* **DIRECTION**:
From the article about the coastal group 100 Miles, pull out word for word the passage that begins with the words containing "If you haven’t" and ends with "in community affairs.".

* **DOCUMENT SEGMENT**:
::::::::

If you haven’t heard of the group 100 Miles, you’re probably not alone.

Since its inception a little less than a year ago, the Brunswick-based environmental group has been keeping a low profile while doing its homework on myriad issues facing the 100-mile-long Georgia coast that inspired its name.

"We’ll be a year old in November, and we’ve spent much of the first year figuring out how we fit in and how best to do our job," said 100 Miles Executive Director Megan Desroisers. "We’ve asked what kind of communities are here, what other environmental advocacy groups are out there, what are they doing and what still needs to be done."

One result of the group’s efforts has been a recent outreach to area media as it seeks to become more of a player in community affairs.

Another result will be on the iinternet in October when a new website is launched. In the meantime, 100 Miles has already been noticed by the Southeastern Environmental Law Center, which called it "a group that is devoted exclusively to preserving and protecting the coast."

That makes 100 Miles one of just two such groups based on the coast that focus conservation efforts strictly on the Georgia coast —the other is St. Simon’s based Center for a Sustainable Coast. Other environmental organizations, such as the Georgia Conservancy and the Altamaha, Ogeechee, Satilla and Savanah Riverkeepers, also spend time advocating on behalf of the coastal watershed.

For 100 Miles, it seems the more the merrier.

"We all do it with a little bit of a different twist, but the best future for our coast involves lots of people advocating for the coast they love," Desrosiers said.

Looking out for the coast is not an easy job, the SELC says. Thanks in part to pressures from development and part from the state’s "lax enforcement of environmental laws ….. saving the Georgia Coast is one of the toughest conservation challenges we face in the South today," the SELC says on its website.

It might not seem to matter so much were it not for the Georgia coast’s abundance of beauty and wildlife, an abundance which includes more than 370,000 acres of salt marsh, over 1,600 marsh hammocks and 14 barrier islands and offshore waters that provide habitat for a number of species, including, as the SLEC points out, the North Atlantic right whale, "one of the rarest marine mammals on the planet."

Yet as Georgia’s coast faces increasing pressure from development, environmentalists say the Georgia Environmental Protection Division has been doing less with less. Among recent state decisions that has such advocacy groups upset is the EPD’s Earth Day decision that a 25-foot buffer around marshland is no longer enforceable, and the SELC and other groups are asking that a judge force the EPD to enforce an earlier court ruling that upheld the buffer.

In the meantime, pressures on the coast have advocacy groups concerned, and Desrosiers points to a University of Georgia study she said shows the "amount of land developed since 1974 has outpaced population growth by seven times, so we’re sprawling outward and consuming land at a much faster rate than the population is growing."

::::::::

* **RECORD EXTRACTS**:

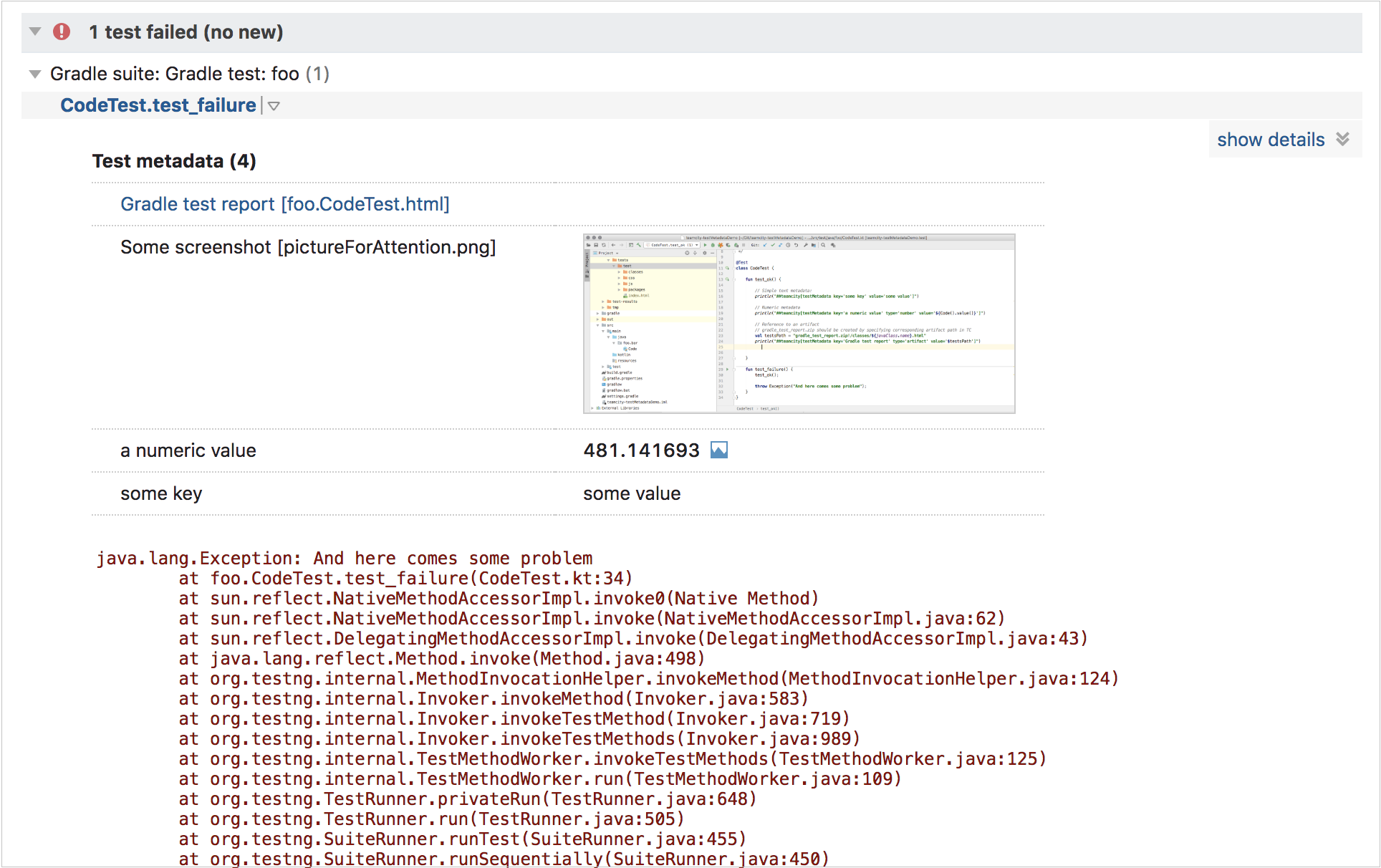Open the CodeTest.test_failure dropdown arrow
1381x868 pixels.
(274, 105)
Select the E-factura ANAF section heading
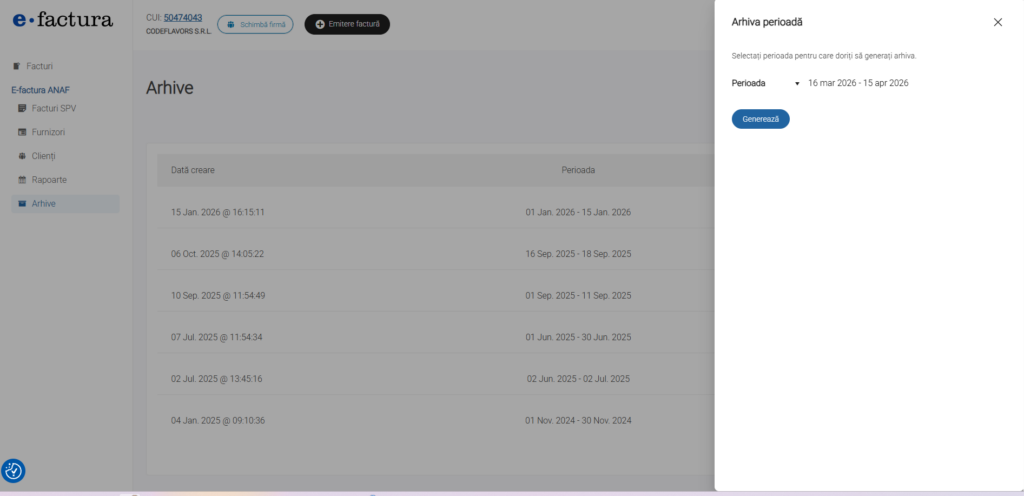Image resolution: width=1024 pixels, height=496 pixels. pos(40,90)
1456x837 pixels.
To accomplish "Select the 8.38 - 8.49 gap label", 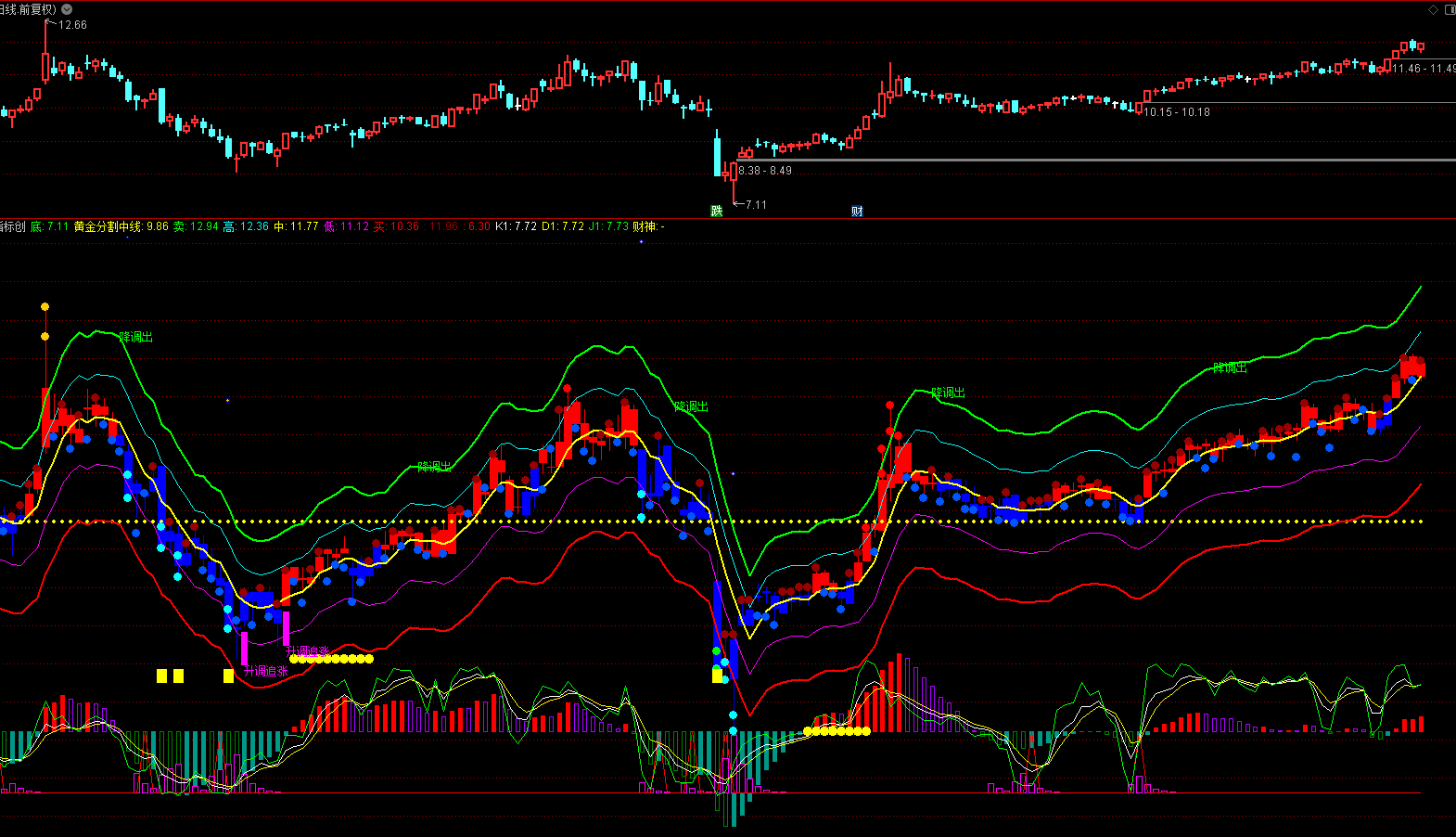I will click(765, 171).
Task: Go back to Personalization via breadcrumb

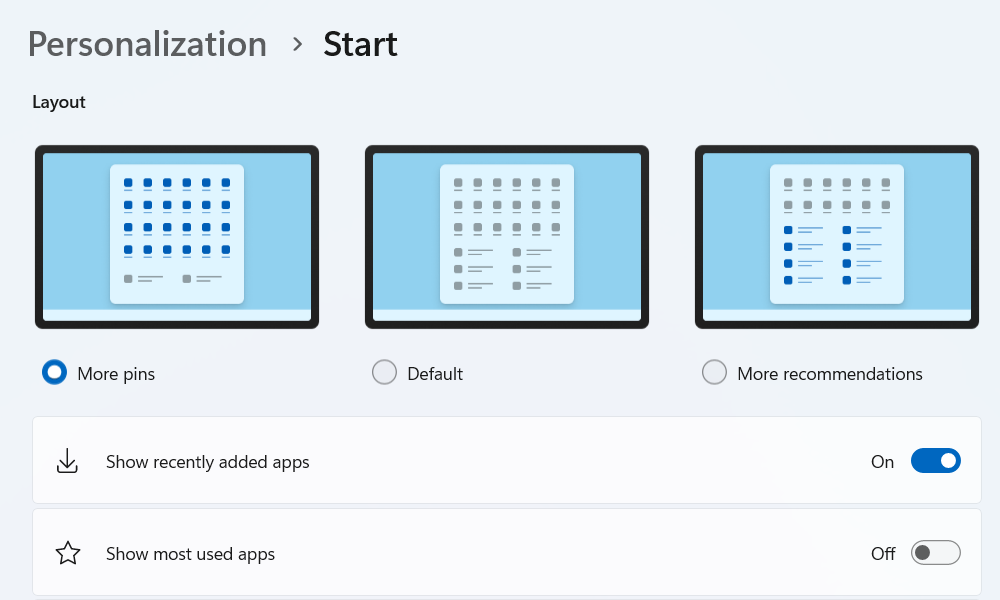Action: [x=147, y=44]
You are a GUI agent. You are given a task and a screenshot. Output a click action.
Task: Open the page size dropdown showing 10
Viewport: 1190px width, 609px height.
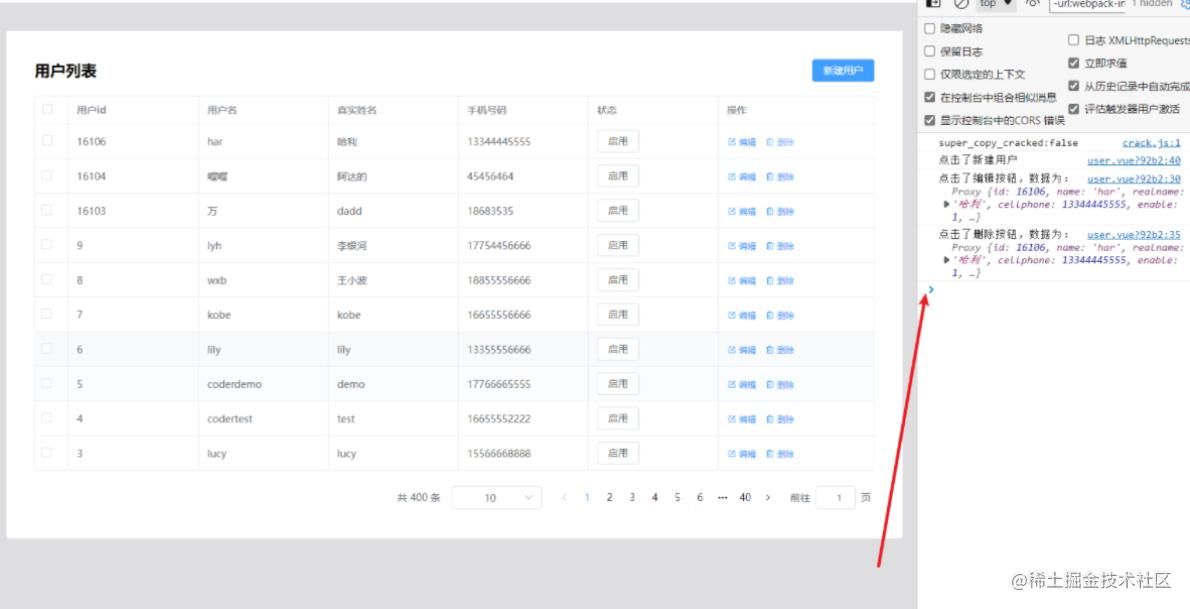496,498
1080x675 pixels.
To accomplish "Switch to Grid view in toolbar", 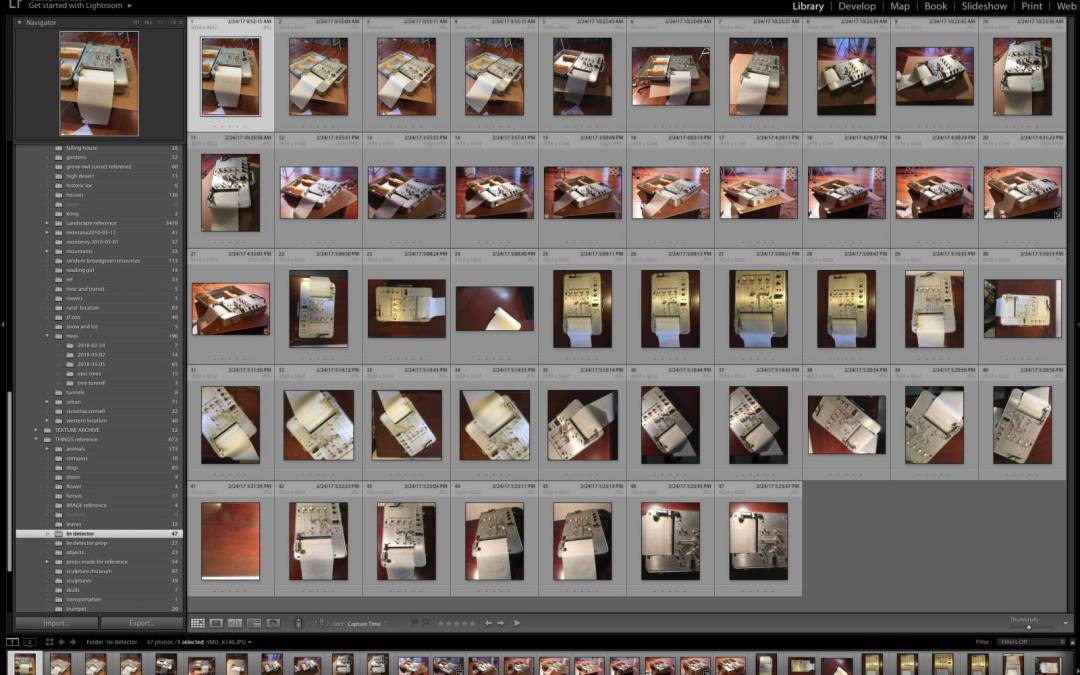I will tap(198, 623).
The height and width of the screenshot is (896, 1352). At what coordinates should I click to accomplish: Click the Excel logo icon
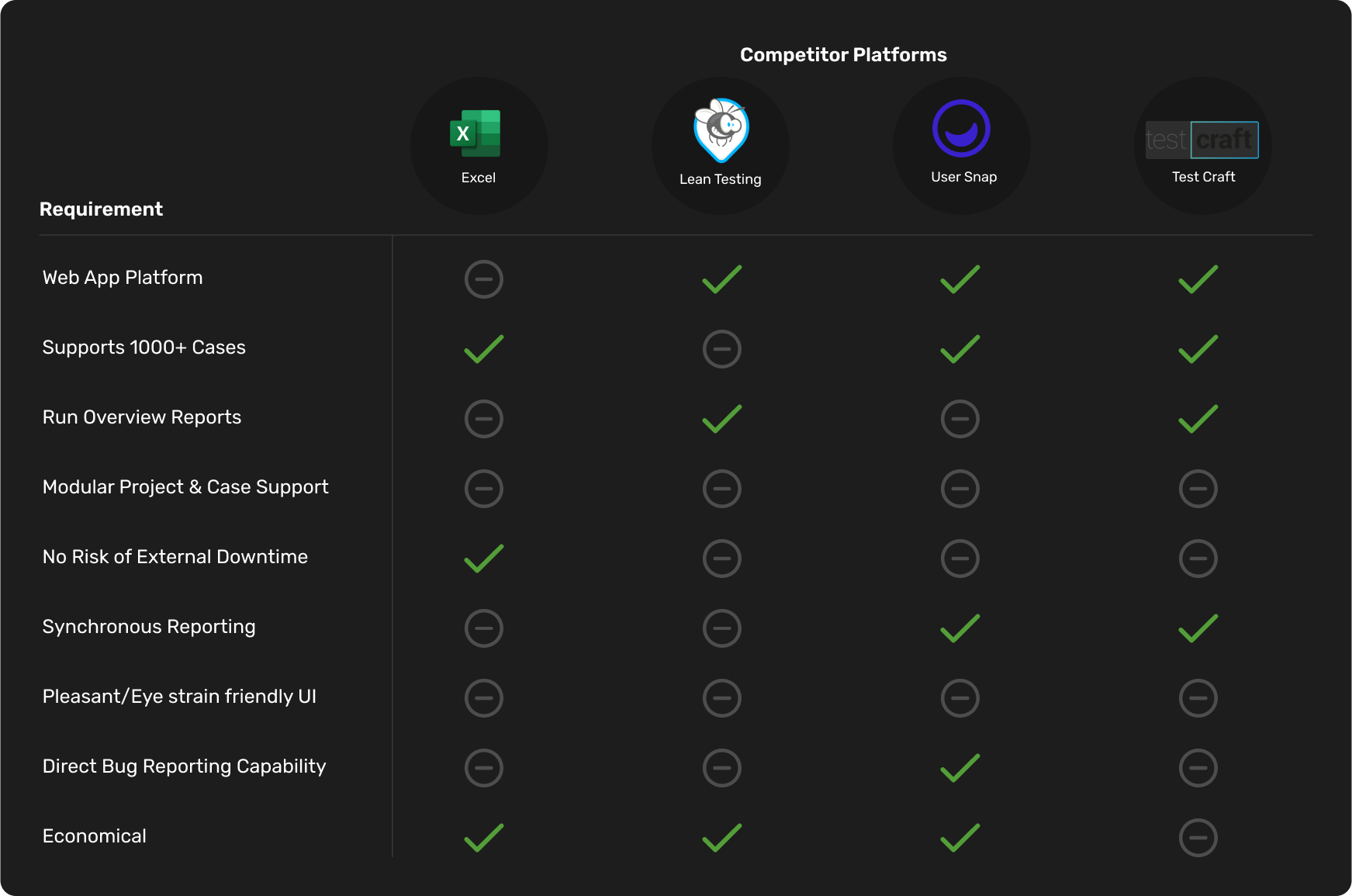[x=475, y=133]
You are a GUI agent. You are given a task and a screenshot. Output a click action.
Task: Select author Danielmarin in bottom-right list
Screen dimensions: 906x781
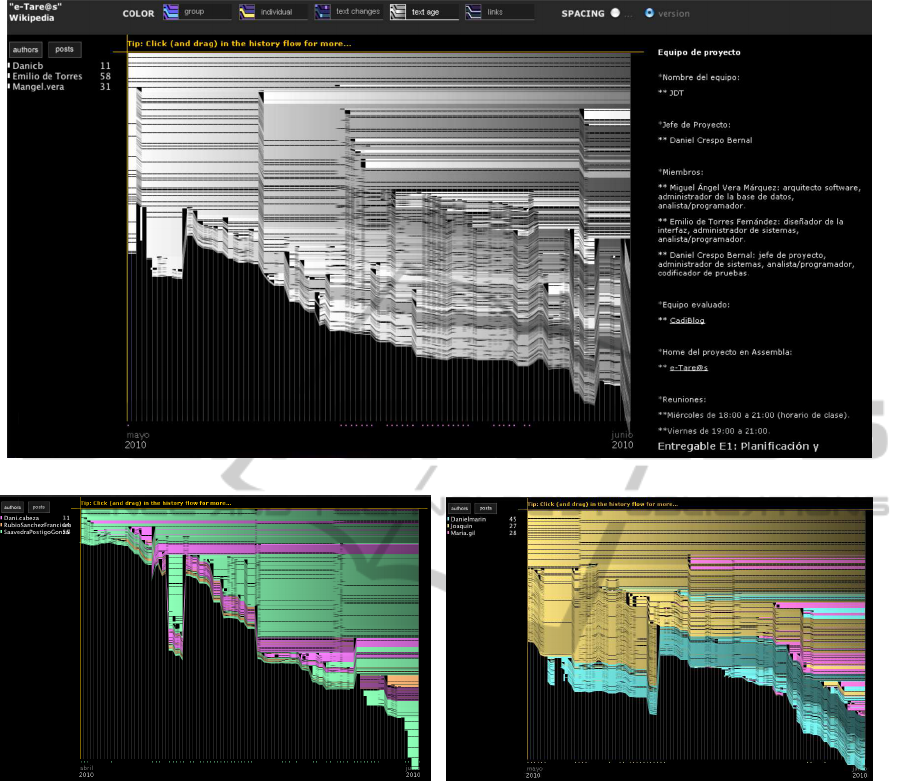[x=470, y=520]
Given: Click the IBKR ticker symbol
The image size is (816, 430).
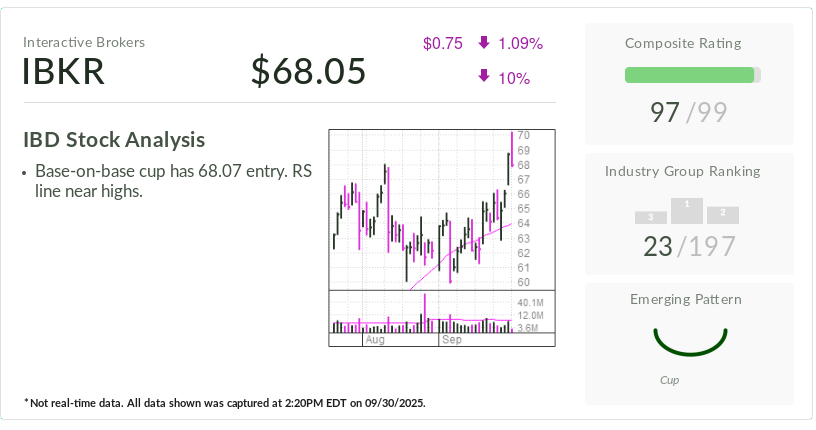Looking at the screenshot, I should pos(64,72).
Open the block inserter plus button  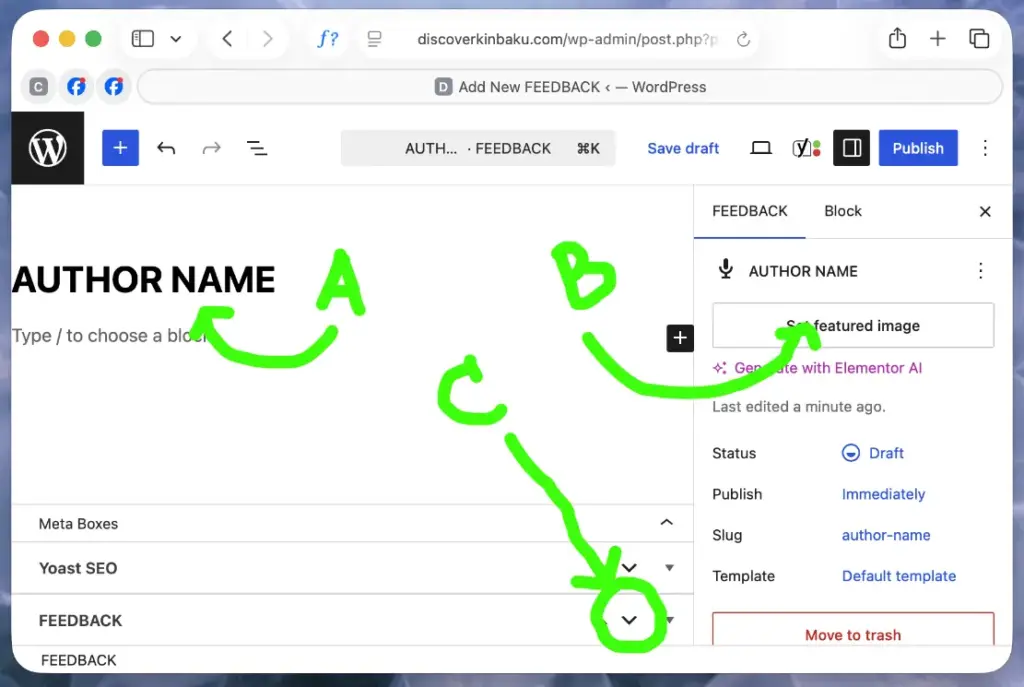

::::::::

* **EXERCISE RESPONSE**:
If you haven’t heard of the group 100 Miles, you’re probably not alone.

Since its inception a little less than a year ago, the Brunswick-based environmental group has been keeping a low profile while doing its homework on myriad issues facing the 100-mile-long Georgia coast that inspired its name.

"We’ll be a year old in November, and we’ve spent much of the first year figuring out how we fit in and how best to do our job," said 100 Miles Executive Director Megan Desroisers. "We’ve asked what kind of communities are here, what other environmental advocacy groups are out there, what are they doing and what still needs to be done."

One result of the group’s efforts has been a recent outreach to area media as it seeks to become more of a player in community affairs.